[Records for the exercise — start]

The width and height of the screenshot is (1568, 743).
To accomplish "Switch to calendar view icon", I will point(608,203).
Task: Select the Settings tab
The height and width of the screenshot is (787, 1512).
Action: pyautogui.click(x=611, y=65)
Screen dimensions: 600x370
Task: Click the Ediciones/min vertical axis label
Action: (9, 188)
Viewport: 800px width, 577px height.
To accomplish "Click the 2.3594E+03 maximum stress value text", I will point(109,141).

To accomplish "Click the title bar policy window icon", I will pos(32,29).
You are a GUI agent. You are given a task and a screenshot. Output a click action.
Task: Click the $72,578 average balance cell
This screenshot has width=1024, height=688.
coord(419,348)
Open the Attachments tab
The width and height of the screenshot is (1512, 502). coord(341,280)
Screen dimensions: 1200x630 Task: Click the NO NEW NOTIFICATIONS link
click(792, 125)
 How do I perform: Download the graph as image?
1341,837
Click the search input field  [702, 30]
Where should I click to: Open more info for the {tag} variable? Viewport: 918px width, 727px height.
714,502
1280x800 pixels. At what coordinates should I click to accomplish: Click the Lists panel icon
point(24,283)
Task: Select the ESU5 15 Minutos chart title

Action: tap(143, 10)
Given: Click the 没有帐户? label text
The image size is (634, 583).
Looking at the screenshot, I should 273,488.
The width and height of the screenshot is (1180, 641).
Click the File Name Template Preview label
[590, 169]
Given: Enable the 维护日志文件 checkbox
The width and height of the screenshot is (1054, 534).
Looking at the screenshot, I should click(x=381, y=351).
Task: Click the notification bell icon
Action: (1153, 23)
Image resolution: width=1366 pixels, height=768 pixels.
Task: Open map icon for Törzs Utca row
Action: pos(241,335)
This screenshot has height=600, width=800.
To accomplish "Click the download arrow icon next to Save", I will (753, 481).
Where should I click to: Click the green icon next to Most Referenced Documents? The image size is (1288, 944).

[Records for the exercise — finish]

▶ Exercise details: Set down verbatim only the lines between the start of the data above and the line with "Given: Enable the 维护日志文件 checkbox", both boundaries included.

▶ Response to the task:
The width and height of the screenshot is (1568, 743).
To accomplish "Switch to calendar view icon", I will point(608,203).
Task: Select the Settings tab
The height and width of the screenshot is (787, 1512).
Action: pyautogui.click(x=611, y=65)
Screen dimensions: 600x370
Task: Click the Ediciones/min vertical axis label
Action: (9, 188)
Viewport: 800px width, 577px height.
To accomplish "Click the 2.3594E+03 maximum stress value text", I will point(109,141).

To accomplish "Click the title bar policy window icon", I will pos(32,29).
You are a GUI agent. You are given a task and a screenshot. Output a click action.
Task: Click the $72,578 average balance cell
This screenshot has width=1024, height=688.
coord(419,348)
Open the Attachments tab
The width and height of the screenshot is (1512, 502). coord(341,280)
Screen dimensions: 1200x630 Task: Click the NO NEW NOTIFICATIONS link
click(792, 125)
 How do I perform: Download the graph as image?
1341,837
Click the search input field  [702, 30]
Where should I click to: Open more info for the {tag} variable? Viewport: 918px width, 727px height.
714,502
1280x800 pixels. At what coordinates should I click to accomplish: Click the Lists panel icon
point(24,283)
Task: Select the ESU5 15 Minutos chart title

Action: tap(143, 10)
Given: Click the 没有帐户? label text
The image size is (634, 583).
Looking at the screenshot, I should 273,488.
The width and height of the screenshot is (1180, 641).
Click the File Name Template Preview label
[590, 169]
Given: Enable the 维护日志文件 checkbox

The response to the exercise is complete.